## Extract provided
30 July 2010

Maior Caritas Op. 5

John August Pamintuan, Composer

Ed: My apologies that the links have not worked.  Blogger has been difficult today.

I am delighted to see that the brilliant Filipino composer John August Pamintuan's Maior Caritas, Op. 5 as sung by the University of the Philippines Madrigal Singers -- known in the Philippines as "Madz" -- is now available as an MP3 download from Amazon.com.  A link is provided in the little box in this post.

Unless you live in the Philippines or in an enclave of ex-pat Filipinos elsewhere in the world, you would have had a terrible time locating this CD.   After the exercise of much patience I worked my way through Filipino websites to find one selling it, and I have loved every minute of listening to this CD over the last few years.  They are one of my favourite choirs in the world and we feature this recording of theirs (and others) on RADIO WALSINGHAM ONLINE.  What the listener gets with this recording is the Madrigal Singers almost doing sightreading of the material whilst recording.  In fact, this recording is in some ways a miracle that it took place at all.

Now that I have told you it was recorded almost as the choir sightsinging the music, several of the tracks are sheer perfection and are worth the cost of downloading the whole mp3 album.  "O Magnum Mysterium" by Pamintuan should become part of the standard repertoire of every choir.  I say the same is true with Pamintuan's imaginative, prayerful, and impassioned Pater Noster.  As those who journey to the great choral competitions in Italy and the rest of Europe know well, the University of Philippines Madrigal Singers have been one of the greatest choirs in the world.

## Work order 1
Rewrite the paragraph of the Maior Caritas post that begins "Unless you live in the Philippines" in a shorter form, keeping its main facts.
## Work order 2
According to the Maior Caritas post, what are the University of the Philippines Madrigal Singers known as in the Philippines?
The records that come next have no connection to the Maior Caritas post.

## Data excerpts
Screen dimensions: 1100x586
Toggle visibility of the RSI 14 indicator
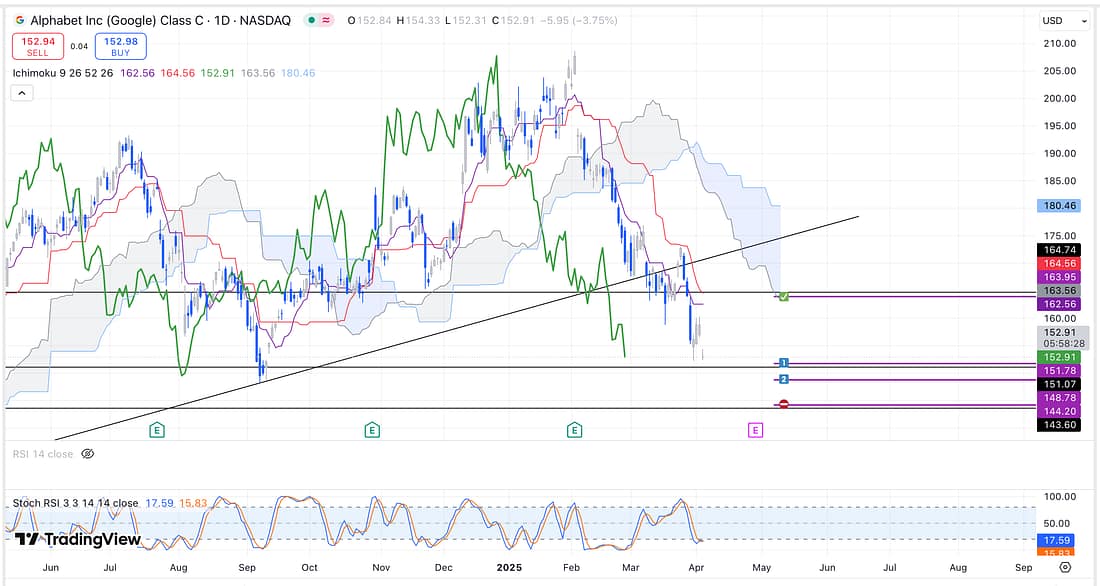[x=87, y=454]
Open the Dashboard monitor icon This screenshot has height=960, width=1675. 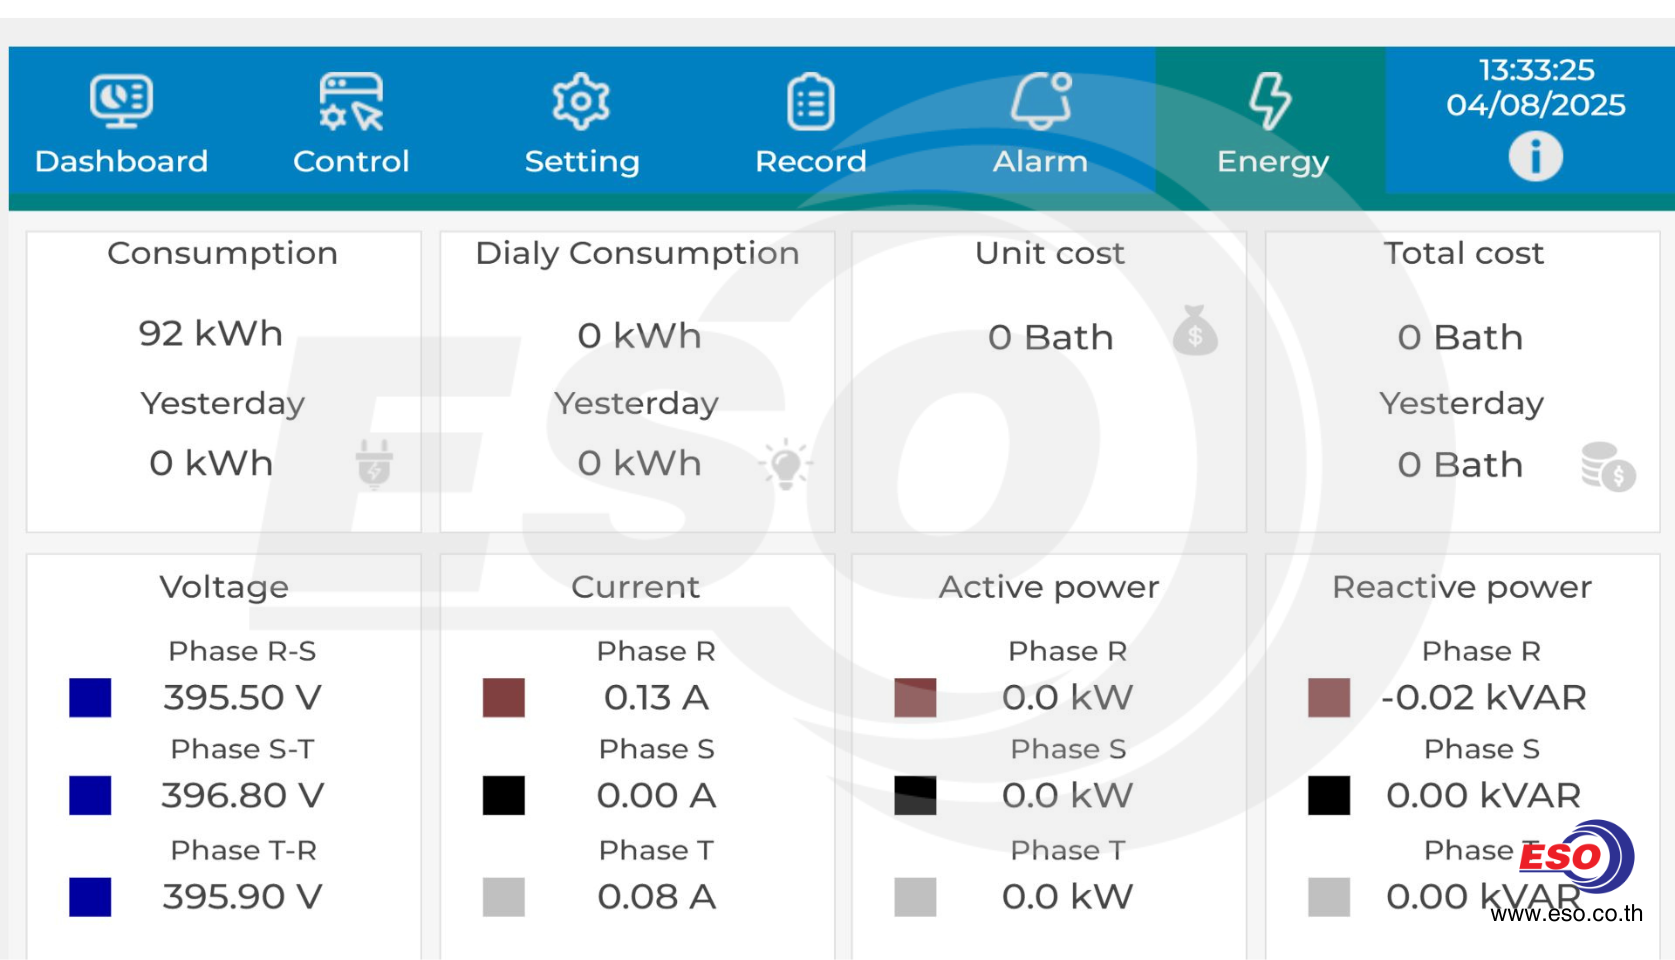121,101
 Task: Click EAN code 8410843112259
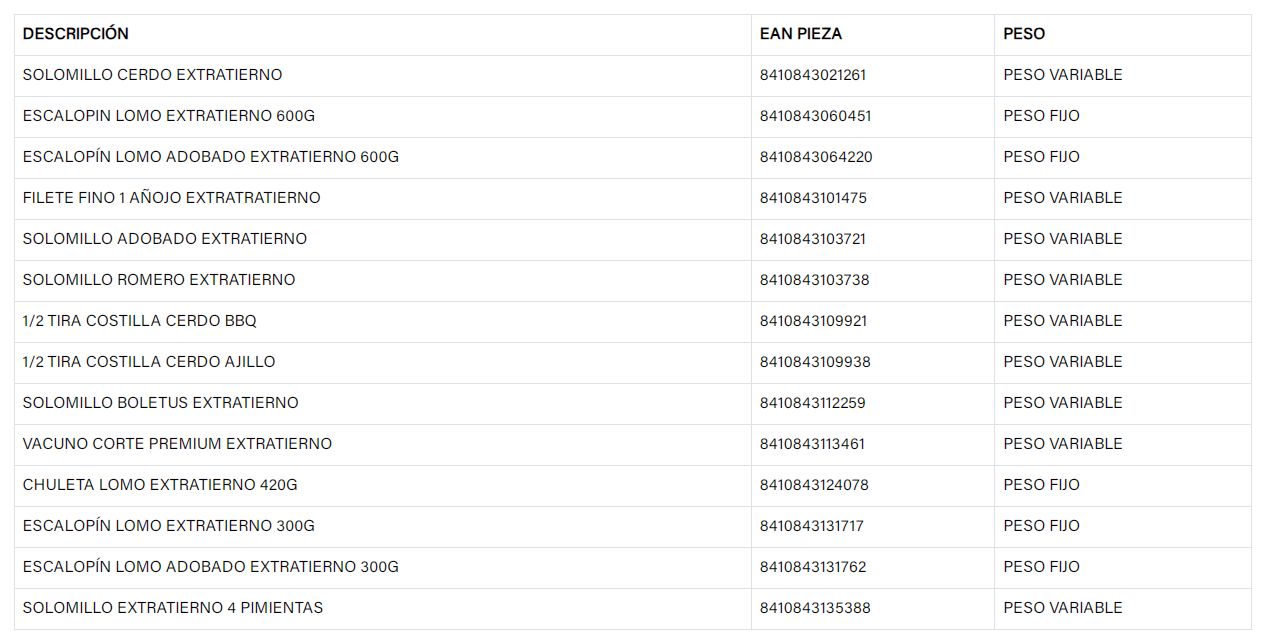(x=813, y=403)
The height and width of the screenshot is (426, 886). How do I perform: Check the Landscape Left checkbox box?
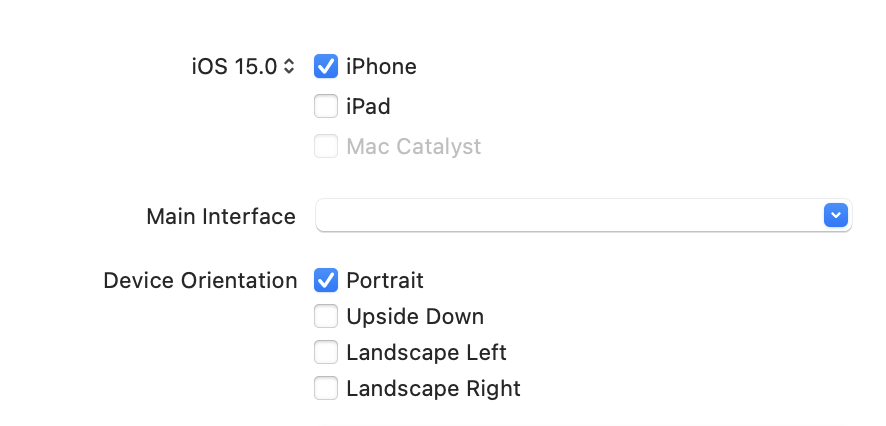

## Expected output 1
Outside the Philippines and expatriate Filipino communities, this CD was very hard to find. After patiently searching Filipino websites, the writer found one selling it and has loved listening to it over the last few years. The Madrigal Singers are one of the writer's favorite choirs, and this recording and others of theirs are featured on RADIO WALSINGHAM ONLINE. The choir was almost sightreading the music while recording, so it is in some ways a miracle the recording took place at all.

## Expected output 2
"Madz"